Algebraic solution of the Lindblad equation for a collection of multilevel systems coupled to independent environments

TL;DR

This paper develops an algebraic method to solve the Lindblad equation for multiple multilevel quantum systems, leveraging symmetry and Lie algebra techniques to simplify calculations and find analytic solutions.

Contribution

It introduces a basis and superoperators in the permutation-symmetric subspace, enabling analytic solutions and efficient simulations of multilevel open quantum systems.

Findings

Analytic solution for three-level atoms coupled to radiation baths.

Reduced computational complexity for simulating large collections.

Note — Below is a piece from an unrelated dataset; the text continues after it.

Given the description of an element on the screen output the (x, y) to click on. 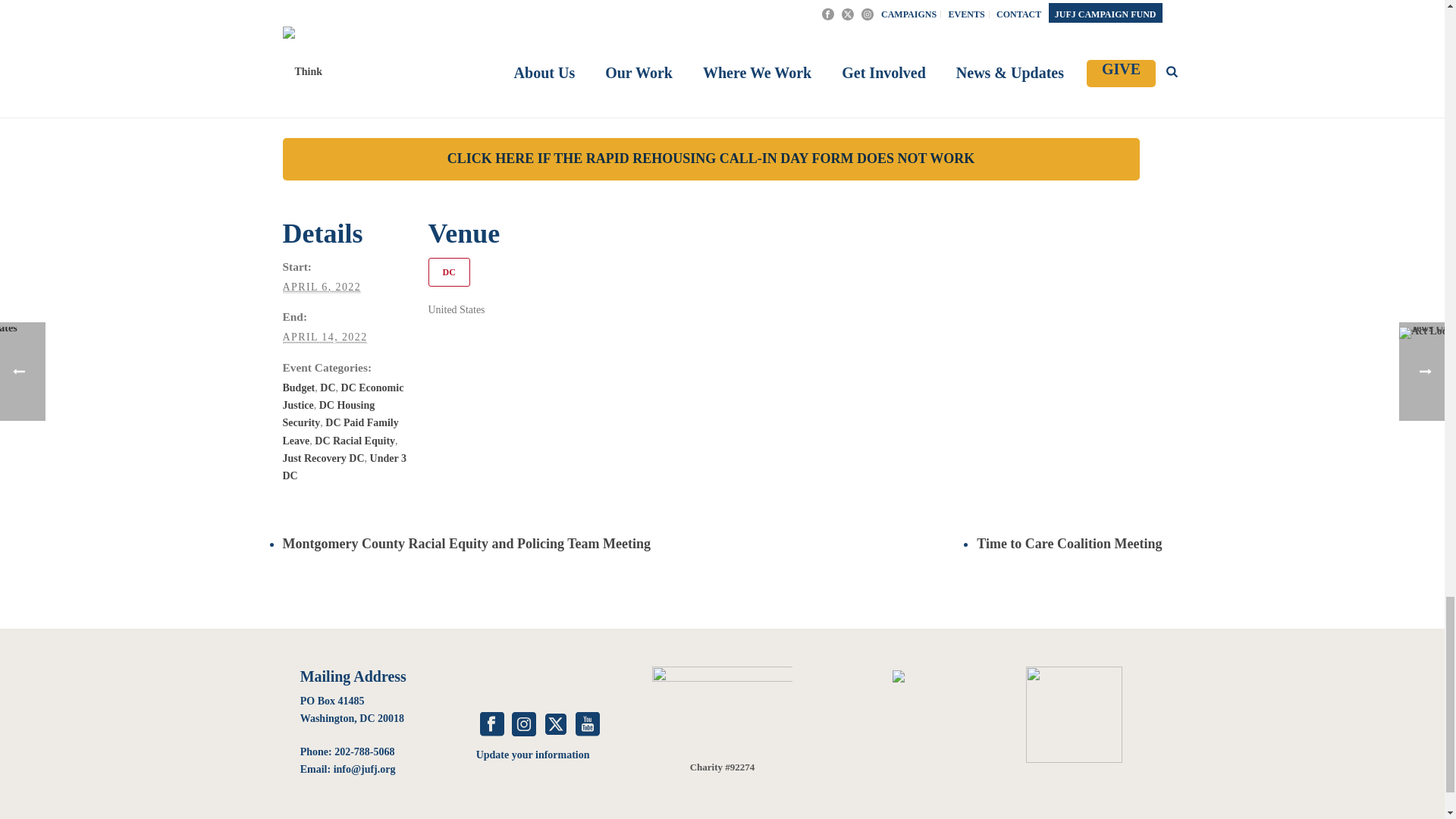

Basis and superoperators applicable to various multilevel systems.

Abstract

We consider the Lindblad equation for a collection of multilevel systems coupled to independent environments. The equation is symmetric under the exchange of the labels associated with each system and thus the open-system dynamics takes place in the permutation-symmetric subspace of the operator space. The dimension of this space grows polynomially with the number of systems. We construct a basis of this space and a set of superoperators whose action on this basis is easily specified. For a given number of levels, $M$, these superoperators are written in terms of a bosonic realization of the generators of the Lie algebra $\sln{M^2}$. In some cases, these results enable finding an analytic solution of the master equation using known Lie-algebraic methods. To demonstrate this, we obtain an analytic expression for the state operator of a collection of three-level atoms coupled to independent radiation baths. When analytic solutions are difficult to find, the basis and the superoperators can be used to considerably reduce the computational resources required for simulations.